4. Increase Max Application Node Count

Adjust the maximum node count for your cluster:

  1. Navigate to Infrastructure > [Your Cluster Name] > Default node group

  2. Increase the maximum node count (e.g., to 15-20)

Heuristic for Setting Node Limits: Observe how many nodes your cluster uses during usual traffic without deployments, then set the maximum to 2x this number. This accounts for deployment scenarios where the cluster keeps your previous version running while the new one spins up, effectively doubling resource requirements.

Cost Considerations: Increasing the max application nodes will not incur charges unless you scale to use those nodes. There is no downside to setting a higher upper limit if you don't reach it.

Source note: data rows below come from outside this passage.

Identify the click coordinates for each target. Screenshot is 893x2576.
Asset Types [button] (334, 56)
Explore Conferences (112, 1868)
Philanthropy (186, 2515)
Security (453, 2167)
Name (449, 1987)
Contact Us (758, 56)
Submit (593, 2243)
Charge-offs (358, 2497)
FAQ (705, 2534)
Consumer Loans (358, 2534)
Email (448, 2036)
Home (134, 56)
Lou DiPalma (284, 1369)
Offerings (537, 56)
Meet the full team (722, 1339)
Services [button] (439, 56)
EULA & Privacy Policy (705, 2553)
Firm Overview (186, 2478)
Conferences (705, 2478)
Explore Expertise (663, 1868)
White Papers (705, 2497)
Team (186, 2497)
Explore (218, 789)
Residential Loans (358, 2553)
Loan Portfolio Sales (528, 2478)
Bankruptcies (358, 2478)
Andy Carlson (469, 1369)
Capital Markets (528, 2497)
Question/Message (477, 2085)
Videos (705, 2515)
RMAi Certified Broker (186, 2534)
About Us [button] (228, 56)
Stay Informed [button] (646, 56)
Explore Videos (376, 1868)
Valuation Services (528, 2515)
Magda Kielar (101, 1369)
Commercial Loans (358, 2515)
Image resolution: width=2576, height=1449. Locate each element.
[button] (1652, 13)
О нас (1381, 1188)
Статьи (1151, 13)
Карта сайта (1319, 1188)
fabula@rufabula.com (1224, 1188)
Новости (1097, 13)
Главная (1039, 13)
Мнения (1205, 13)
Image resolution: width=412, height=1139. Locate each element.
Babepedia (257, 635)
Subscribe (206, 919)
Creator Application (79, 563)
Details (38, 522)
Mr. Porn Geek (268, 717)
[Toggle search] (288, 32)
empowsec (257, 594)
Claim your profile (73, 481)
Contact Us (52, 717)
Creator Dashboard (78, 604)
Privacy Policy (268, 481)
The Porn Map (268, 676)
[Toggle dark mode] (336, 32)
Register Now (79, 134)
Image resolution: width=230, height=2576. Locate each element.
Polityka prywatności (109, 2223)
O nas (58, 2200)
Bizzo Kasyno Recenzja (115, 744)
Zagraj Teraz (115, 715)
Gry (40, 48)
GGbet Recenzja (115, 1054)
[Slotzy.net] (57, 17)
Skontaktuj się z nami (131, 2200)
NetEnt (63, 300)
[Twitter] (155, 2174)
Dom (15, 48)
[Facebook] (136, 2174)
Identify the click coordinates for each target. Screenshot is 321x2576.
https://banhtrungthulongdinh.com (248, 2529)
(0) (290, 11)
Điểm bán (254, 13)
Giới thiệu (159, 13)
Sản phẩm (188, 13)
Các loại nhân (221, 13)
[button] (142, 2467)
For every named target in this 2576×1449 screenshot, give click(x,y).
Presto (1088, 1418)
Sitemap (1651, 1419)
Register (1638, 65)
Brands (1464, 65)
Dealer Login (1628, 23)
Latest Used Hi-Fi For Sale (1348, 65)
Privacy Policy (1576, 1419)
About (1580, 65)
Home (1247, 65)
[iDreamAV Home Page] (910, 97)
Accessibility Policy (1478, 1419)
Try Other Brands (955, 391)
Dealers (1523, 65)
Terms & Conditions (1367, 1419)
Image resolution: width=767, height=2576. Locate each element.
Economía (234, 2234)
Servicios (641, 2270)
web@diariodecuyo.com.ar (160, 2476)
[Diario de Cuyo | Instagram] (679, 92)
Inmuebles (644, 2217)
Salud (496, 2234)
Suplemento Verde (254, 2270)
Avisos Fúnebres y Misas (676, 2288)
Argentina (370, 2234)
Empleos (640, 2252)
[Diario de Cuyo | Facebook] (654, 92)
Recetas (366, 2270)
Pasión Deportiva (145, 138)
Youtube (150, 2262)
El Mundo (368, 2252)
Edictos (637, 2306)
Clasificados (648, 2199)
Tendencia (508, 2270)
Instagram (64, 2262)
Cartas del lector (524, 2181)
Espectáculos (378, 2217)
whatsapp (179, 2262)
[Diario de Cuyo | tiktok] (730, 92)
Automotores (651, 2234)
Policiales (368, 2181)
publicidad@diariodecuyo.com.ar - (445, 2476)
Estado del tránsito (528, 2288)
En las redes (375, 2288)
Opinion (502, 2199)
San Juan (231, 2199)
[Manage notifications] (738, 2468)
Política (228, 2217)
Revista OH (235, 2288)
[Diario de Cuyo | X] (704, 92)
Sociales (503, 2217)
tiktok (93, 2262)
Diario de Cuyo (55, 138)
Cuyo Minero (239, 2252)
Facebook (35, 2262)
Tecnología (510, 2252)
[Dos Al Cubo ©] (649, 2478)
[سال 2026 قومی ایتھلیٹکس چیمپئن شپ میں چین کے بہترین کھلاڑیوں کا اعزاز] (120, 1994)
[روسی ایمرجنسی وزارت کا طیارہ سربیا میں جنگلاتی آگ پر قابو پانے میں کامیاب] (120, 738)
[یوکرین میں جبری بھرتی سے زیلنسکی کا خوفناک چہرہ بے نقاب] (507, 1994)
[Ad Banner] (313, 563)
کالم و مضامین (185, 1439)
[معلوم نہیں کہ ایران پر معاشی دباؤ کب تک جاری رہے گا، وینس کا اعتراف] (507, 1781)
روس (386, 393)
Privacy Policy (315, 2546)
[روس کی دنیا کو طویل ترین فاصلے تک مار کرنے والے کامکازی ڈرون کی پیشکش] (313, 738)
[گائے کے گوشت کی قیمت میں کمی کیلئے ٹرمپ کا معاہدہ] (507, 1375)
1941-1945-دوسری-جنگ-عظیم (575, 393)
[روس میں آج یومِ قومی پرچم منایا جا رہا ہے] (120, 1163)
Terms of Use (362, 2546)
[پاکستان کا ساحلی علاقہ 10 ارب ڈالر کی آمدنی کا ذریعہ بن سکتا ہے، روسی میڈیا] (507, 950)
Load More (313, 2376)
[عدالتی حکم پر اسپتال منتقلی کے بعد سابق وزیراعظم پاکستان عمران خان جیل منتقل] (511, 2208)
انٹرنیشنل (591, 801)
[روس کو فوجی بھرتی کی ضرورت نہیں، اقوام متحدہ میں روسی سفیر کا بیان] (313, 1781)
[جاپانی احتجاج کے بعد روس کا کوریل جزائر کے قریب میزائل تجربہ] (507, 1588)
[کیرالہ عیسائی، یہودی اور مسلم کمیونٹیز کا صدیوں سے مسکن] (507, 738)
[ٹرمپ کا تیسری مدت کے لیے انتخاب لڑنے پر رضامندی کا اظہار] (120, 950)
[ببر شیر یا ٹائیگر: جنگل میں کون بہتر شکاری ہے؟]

Monitoring Node Usage: You can check the current number of running nodes at the top of the Infrastructure menu to help determine your baseline usage.

Observation 1: Increasing the max application nodes will not incur charges unless you scale to use those nodes.
Observation 2: During traffic, note how many nodes of your cluster are used as a base. Then, set the maximum nodes to twice that number. That's to allow you to deploy your apps as, during deployments, the cluster keeps your previous version running while the new one spins up, taking twice the resources.

5. Check and Increase EC2 Quota

Ensure you have sufficient EC2 quota to support your maximum node count:

  1. Open the AWS Console and go to the Service Quota page

  2. Select your region and search for "Running On-Demand Standard (A, C, D, H, I, M, R, T, Z) instances"

  3. Verify that your quota exceeds the sum total of (max nodes across all clusters * number of CPU cores per node)

  4. If needed, request a quota increase (note: this can take several days to process)

Additional Considerations

When preparing for high traffic events, it's crucial to plan ahead. Start these preparations well in advance, especially when requesting quota increases from AWS, as these can take several days to process.

Also, note that the Network Load Balancer configured for your cluster is designed to handle millions of requests per second. In most cases, no changes are needed to the load balancer configuration.

By following these steps, you can ensure that your infrastructure is ready to handle significant increases in traffic, allowing your application to scale smoothly during high-demand periods.